(Beginning of Data for processing)

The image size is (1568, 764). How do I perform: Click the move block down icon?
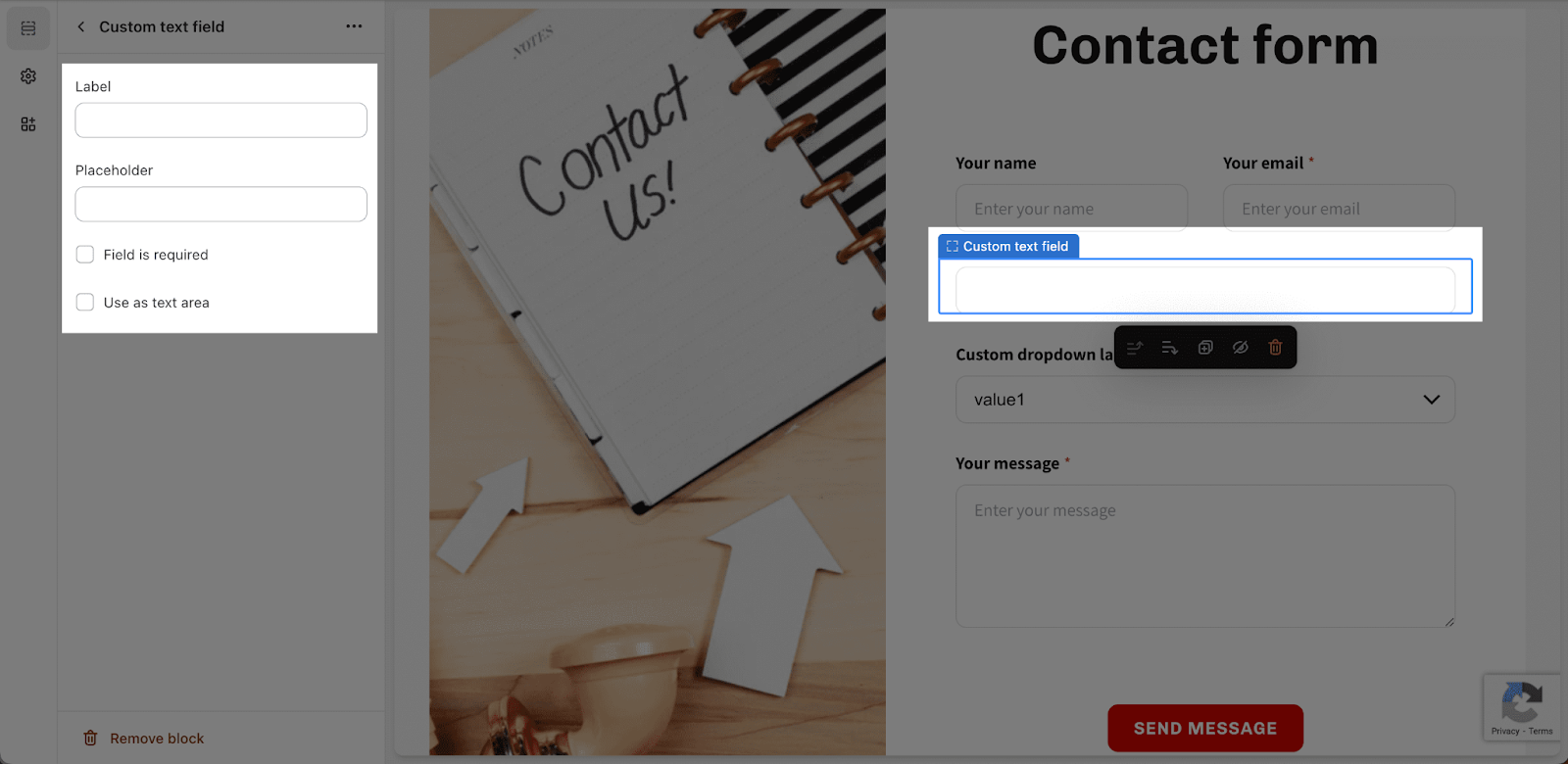[x=1170, y=348]
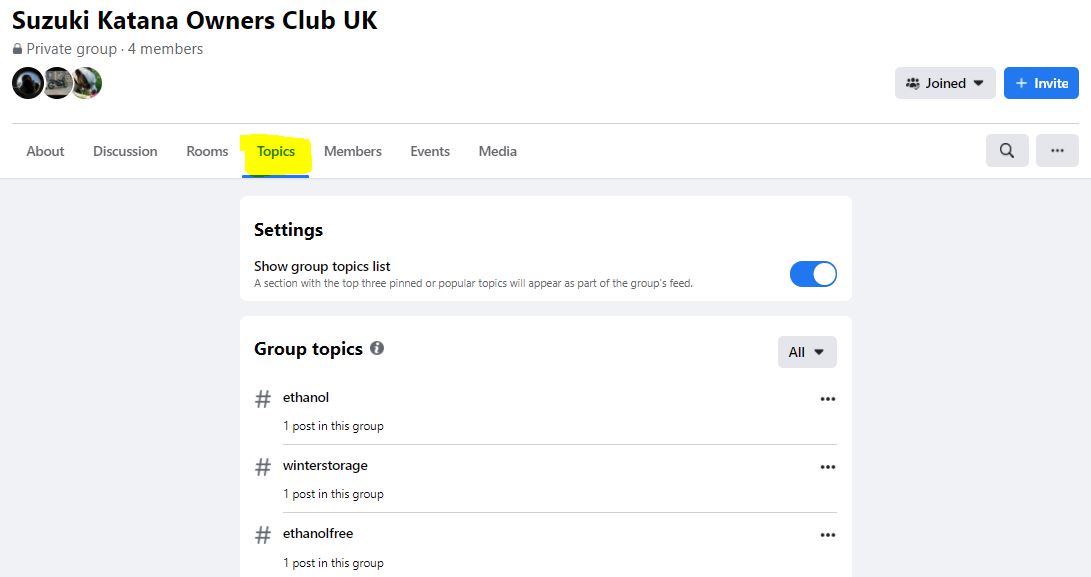
Task: Click the info icon beside Group topics
Action: click(377, 348)
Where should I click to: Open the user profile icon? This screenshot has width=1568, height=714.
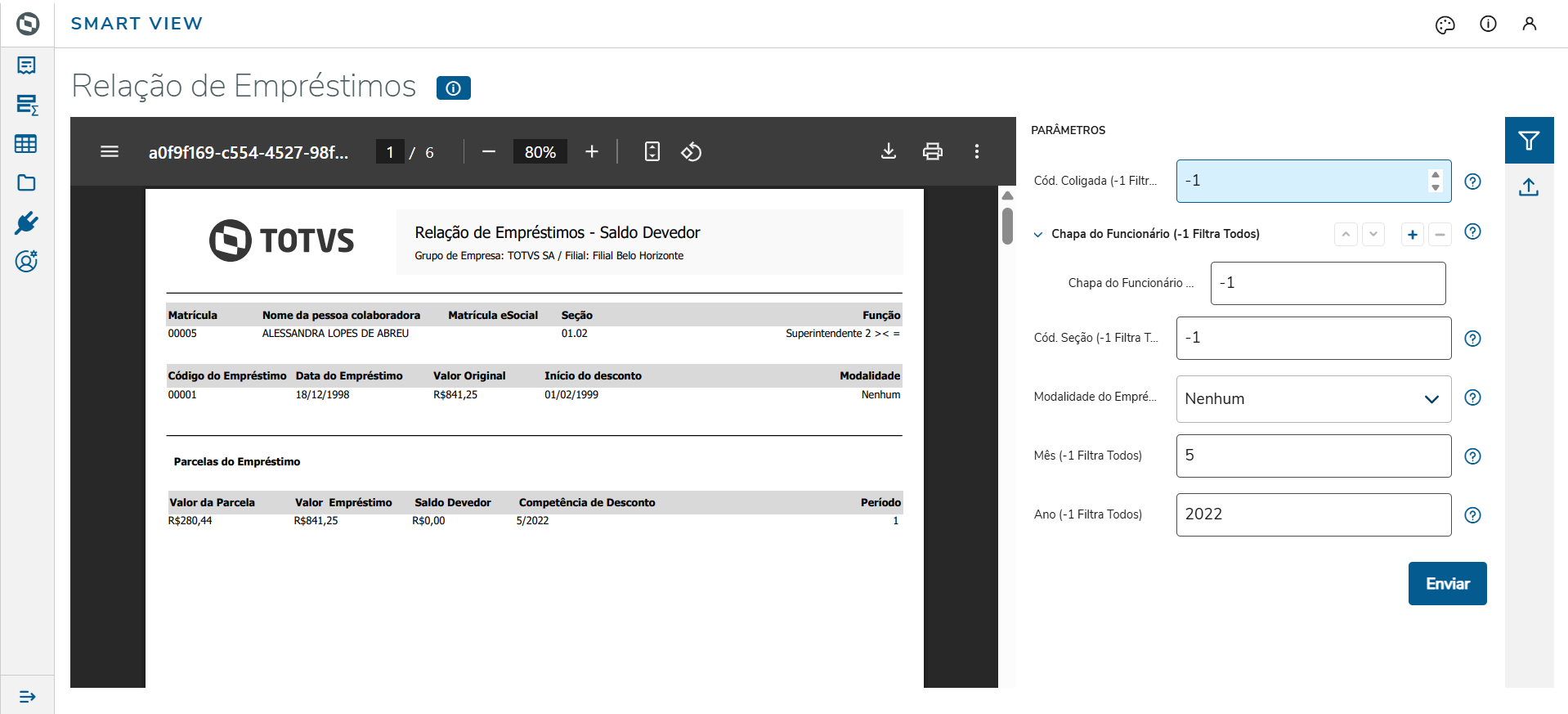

(End of Data for processing)

#### The task
For the records above, output each one exactly and skip any image.

#### Solution to the problem
The image size is (1568, 764). How do I perform: Click the move block down icon?
[x=1170, y=348]
Task: Click the info icon beside Group topics
Action: click(377, 348)
Where should I click to: Open the user profile icon? This screenshot has width=1568, height=714.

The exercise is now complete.